Russian threat groups compromised a WordPress site to use the script that targeted ten websites in Ukraine. The attack happened in the background, where the user’s awareness was not alerted by the targeted system. The DDoS targeted websites include think tanks, recruitment sites, financial sites for the Legion of Defence of Ukraine, pro-Ukrainian sites, and government agencies.
For the infrastructure disruption, the malicious threat actors opposing the Ukrainian government have struck a fixed-line telecom firm called Ukrtelecom. According to researchers, it was the most disruptive attack by Russian hackers since the start of the invasion last March. The disruption has impacted the services, which affected both mobile and internet users across the county.

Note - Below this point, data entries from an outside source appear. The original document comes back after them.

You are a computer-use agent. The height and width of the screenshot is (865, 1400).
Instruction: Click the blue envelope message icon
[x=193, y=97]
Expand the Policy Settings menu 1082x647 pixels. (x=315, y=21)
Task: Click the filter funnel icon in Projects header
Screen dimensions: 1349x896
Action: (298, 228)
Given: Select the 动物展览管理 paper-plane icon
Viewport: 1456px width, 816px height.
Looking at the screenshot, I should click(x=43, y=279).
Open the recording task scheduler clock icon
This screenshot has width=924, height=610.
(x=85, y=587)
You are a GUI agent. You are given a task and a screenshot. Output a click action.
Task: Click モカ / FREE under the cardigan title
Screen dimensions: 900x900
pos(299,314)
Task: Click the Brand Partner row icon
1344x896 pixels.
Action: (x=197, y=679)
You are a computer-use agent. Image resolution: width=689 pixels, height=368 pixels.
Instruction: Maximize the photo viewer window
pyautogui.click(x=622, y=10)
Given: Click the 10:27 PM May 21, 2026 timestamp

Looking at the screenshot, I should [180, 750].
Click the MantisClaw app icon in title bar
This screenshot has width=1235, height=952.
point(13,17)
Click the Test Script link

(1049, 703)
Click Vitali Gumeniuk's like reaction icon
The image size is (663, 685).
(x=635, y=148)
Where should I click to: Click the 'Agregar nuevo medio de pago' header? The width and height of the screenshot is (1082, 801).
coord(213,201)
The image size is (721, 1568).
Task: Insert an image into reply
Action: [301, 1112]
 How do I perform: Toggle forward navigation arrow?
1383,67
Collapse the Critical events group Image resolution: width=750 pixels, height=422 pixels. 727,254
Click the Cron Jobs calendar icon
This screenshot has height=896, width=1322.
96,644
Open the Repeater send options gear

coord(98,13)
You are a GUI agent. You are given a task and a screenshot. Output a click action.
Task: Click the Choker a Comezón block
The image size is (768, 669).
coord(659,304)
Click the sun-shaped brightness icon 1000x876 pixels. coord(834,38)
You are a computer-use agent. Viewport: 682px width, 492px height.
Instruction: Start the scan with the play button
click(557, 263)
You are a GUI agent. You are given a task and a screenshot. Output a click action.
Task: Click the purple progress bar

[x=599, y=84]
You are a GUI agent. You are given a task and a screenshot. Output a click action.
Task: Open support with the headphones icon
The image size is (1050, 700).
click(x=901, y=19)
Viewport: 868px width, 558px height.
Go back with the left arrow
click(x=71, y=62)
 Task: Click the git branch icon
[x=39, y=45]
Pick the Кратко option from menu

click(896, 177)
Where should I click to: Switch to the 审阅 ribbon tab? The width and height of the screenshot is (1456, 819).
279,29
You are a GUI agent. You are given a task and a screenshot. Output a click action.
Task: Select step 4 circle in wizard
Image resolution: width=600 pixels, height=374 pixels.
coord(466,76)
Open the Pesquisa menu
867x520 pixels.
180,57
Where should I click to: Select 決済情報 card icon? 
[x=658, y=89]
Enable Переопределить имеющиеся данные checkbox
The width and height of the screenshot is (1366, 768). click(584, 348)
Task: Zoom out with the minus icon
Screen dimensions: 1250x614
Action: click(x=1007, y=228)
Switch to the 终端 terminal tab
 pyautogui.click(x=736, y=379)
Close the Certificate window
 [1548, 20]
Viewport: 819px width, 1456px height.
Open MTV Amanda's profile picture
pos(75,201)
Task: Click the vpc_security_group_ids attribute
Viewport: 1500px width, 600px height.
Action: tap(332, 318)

However, researchers could not determine whether Ukrtelecom was hit by a DDoS campaign or a more sophisticated attack. The affected telecommunication provider then confirmed the disruption in response to the clients expressing their concerns on social media platforms like Facebook.
For the ransomware attack, the Ukrainian CERT warned its citizens about the Ghostwriter advanced persistent threat group that targets state entities by utilising the Cobalt Strike Beacon.
Moreover, the Belarus-affiliated APT gang has operated a spear-phishing campaign in the entire Ukrainian region. The phishing message user a RAR-archive Saboteurs 21[.]03[.]rar. That includes the Saboteurs[.]rar archive.
The threat campaign ends by delivering a compromised program called Cobalt Strike Beacon.
The latest upsurge of cyberattacks against Ukraine is parallel with the Russian invasion. Experts claimed that Russian hackers could deploy more cyberattacks to target Ukrainian organisations and the government.
Security agencies suggested that organisations and businesses follow the CERT-UA advisory to remain protected from possible cyberattacks.